What you will do:
Can you find the lines of the listing that include "agent" and copy every one?

▬▬▬

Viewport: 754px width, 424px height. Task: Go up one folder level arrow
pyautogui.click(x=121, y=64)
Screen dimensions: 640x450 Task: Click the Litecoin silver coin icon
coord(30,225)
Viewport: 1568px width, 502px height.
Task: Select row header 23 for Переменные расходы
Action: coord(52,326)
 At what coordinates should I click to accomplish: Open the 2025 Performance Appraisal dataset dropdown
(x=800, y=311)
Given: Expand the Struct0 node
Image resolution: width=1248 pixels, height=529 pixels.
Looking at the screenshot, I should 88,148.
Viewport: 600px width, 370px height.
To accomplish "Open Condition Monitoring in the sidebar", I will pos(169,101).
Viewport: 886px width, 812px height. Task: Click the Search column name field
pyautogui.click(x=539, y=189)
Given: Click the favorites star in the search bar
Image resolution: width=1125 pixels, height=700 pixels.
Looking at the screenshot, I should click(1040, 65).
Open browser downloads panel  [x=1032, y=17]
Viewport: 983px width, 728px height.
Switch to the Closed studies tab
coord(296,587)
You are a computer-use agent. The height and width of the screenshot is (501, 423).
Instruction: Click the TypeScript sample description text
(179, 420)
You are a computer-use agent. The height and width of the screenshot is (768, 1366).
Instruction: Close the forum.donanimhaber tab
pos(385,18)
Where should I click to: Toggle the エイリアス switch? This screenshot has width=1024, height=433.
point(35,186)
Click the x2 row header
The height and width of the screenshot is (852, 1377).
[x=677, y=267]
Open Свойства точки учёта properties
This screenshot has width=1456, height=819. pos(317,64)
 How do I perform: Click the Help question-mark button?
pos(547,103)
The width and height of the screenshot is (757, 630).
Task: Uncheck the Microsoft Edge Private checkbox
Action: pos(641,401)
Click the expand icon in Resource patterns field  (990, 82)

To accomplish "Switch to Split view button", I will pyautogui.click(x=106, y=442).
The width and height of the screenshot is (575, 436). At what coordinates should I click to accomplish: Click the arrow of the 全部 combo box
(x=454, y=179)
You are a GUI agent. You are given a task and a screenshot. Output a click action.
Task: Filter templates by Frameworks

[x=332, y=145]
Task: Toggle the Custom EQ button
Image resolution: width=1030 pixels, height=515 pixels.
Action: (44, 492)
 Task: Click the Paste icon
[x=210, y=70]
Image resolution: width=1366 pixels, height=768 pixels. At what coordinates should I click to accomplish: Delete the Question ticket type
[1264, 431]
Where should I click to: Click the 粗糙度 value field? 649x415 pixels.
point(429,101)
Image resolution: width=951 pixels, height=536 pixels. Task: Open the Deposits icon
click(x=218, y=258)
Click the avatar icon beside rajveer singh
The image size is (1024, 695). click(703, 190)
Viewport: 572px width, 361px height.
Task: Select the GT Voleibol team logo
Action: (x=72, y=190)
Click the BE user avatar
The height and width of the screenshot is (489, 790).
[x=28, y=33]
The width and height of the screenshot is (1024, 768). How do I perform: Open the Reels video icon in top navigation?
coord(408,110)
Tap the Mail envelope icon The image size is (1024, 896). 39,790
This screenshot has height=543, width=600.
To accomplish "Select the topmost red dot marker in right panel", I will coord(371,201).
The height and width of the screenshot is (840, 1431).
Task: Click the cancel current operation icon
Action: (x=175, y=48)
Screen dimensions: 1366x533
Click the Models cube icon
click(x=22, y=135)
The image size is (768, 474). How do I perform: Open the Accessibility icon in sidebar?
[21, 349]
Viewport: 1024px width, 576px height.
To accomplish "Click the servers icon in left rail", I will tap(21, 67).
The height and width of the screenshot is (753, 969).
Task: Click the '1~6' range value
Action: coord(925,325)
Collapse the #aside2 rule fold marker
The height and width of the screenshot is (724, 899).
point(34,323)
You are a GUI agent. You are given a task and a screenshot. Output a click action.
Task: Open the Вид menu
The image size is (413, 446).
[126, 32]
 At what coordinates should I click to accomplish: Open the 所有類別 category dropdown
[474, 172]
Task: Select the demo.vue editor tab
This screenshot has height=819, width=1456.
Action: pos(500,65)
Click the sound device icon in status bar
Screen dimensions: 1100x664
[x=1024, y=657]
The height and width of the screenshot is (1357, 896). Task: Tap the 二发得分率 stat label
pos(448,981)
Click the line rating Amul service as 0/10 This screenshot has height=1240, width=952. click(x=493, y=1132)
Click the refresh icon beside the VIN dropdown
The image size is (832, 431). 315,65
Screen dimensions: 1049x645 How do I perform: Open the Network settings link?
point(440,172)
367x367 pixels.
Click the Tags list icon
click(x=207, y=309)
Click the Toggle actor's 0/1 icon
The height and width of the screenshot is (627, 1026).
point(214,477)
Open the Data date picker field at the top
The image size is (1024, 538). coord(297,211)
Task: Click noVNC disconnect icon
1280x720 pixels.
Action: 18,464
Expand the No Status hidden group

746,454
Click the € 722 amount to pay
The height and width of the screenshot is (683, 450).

▬▬▬

Worked solution:
You are a computer-use agent. The height and width of the screenshot is (501, 423).
You are a computer-use agent. The height and width of the screenshot is (768, 1366).
You are a GUI agent. You are given a task and a screenshot. Output a click action.
You are a GUI agent. You are given a task and a screenshot. Output a click action.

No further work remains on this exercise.